The official expressed to the Times that the Trump administration “intended to sit on the information and let the arrest be carried out,” Sulzberger wrote. The official risked their career to inform the newspaper of the threat. Walsh, who is Irish, then sought help from the Irish Embassy to leave Egypt.
Michele Dunne, director of the Middle East program at the Carnegie Endowment for International Peace, said she was concerned that Trump’s recent rhetoric on Egypt could be interpreted as an endorsement of Sissi’s crackdown.
“The United States can’t control what Sissi does or what happens inside of Egypt, but it can control the stance that the U.S. government takes on this,” Dunne said. Washington should explicitly stand up for the right to peacefully protest, she said, in part so “it’s clear that whatever the Egyptians do, they didn’t do with a green light from Washington.”
Dunne said Trump sees Sissi as a strategically important partner in the fight against extremism. But what he fails to see, she said, is that Sissi’s “repression is, in fact, fostering radicalization of Egyptian youth and that human rights abuses have serious negative consequences for the fight against extremism and terrorism.”

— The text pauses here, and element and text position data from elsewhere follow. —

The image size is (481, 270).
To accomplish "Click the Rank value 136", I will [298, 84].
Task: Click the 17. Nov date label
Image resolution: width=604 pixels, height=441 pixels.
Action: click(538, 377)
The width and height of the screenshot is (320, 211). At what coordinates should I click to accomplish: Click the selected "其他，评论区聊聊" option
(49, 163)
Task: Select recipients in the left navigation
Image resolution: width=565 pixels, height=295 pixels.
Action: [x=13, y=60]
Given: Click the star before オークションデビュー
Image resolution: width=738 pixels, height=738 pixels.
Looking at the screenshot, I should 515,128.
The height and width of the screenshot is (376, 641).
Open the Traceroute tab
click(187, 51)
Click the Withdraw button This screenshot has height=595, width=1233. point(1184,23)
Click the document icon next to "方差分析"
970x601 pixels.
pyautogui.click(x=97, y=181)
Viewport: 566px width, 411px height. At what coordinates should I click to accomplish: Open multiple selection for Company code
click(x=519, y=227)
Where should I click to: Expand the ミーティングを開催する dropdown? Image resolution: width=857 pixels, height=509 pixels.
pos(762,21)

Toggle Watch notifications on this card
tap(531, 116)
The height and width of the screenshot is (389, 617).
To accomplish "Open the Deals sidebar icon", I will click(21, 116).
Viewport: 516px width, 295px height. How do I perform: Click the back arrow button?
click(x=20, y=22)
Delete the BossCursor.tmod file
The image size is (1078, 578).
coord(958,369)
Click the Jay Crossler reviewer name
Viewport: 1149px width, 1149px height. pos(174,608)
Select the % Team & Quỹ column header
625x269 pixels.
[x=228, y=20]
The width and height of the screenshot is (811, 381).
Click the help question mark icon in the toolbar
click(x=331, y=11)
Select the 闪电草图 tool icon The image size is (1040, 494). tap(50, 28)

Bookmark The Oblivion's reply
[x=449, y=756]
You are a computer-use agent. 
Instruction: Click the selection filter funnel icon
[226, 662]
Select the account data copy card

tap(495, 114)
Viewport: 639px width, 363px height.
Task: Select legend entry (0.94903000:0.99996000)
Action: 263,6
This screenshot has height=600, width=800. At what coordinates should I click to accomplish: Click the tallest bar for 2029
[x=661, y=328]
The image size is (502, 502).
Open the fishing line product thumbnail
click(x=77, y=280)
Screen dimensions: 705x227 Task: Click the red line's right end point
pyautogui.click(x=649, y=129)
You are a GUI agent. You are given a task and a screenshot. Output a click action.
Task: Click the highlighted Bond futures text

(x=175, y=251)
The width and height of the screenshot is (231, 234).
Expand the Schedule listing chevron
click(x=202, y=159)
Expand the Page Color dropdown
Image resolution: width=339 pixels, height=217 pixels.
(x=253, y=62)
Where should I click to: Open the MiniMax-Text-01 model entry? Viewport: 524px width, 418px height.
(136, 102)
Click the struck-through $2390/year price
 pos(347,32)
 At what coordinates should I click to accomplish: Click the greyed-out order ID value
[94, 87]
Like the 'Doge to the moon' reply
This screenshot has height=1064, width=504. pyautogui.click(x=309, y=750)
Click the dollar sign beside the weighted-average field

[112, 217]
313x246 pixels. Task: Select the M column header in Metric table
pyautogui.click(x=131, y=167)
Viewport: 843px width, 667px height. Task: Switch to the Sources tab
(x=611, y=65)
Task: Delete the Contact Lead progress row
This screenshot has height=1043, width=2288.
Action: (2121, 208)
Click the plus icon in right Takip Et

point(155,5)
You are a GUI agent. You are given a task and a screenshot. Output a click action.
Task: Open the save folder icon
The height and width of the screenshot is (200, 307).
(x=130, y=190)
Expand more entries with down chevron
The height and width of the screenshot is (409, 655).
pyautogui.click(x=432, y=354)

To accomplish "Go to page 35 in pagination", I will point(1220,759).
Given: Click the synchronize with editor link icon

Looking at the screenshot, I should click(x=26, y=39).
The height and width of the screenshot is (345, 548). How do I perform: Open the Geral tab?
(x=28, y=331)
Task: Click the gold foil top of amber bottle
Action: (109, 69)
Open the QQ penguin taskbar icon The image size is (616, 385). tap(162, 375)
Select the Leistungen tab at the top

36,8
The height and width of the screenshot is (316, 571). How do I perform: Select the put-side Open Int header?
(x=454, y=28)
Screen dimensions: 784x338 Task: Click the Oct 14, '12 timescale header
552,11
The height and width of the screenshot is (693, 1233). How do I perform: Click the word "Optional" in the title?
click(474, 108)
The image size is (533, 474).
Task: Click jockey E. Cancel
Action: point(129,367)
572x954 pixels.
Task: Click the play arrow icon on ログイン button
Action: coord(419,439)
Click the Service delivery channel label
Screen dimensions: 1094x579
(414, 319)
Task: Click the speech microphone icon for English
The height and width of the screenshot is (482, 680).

Jon Alterman, director of the Middle East program at the Center for Strategic and International Studies, said Trump may be personally drawn to Sissi in part because the Egyptian leader doesn’t shy from confronting his opposition and also likes to align himself with leaders who take the same approach.
“I’m sure President Sissi lavishly praises President Trump, and I’m sure that helps reinforce their relationship,” he said.
Alterman noted that this is a “dangerous moment” for Sissi, given the crisis at home. But he probably sees his preplanned U.N. trip as an opportunity to garner points on the world stage.
Sissi’s U.N. visit “is portrayed in Egypt as a sign that Egypt is one of the most important and powerful countries in the world and that the world wants to meet President Sissi,” Alterman said.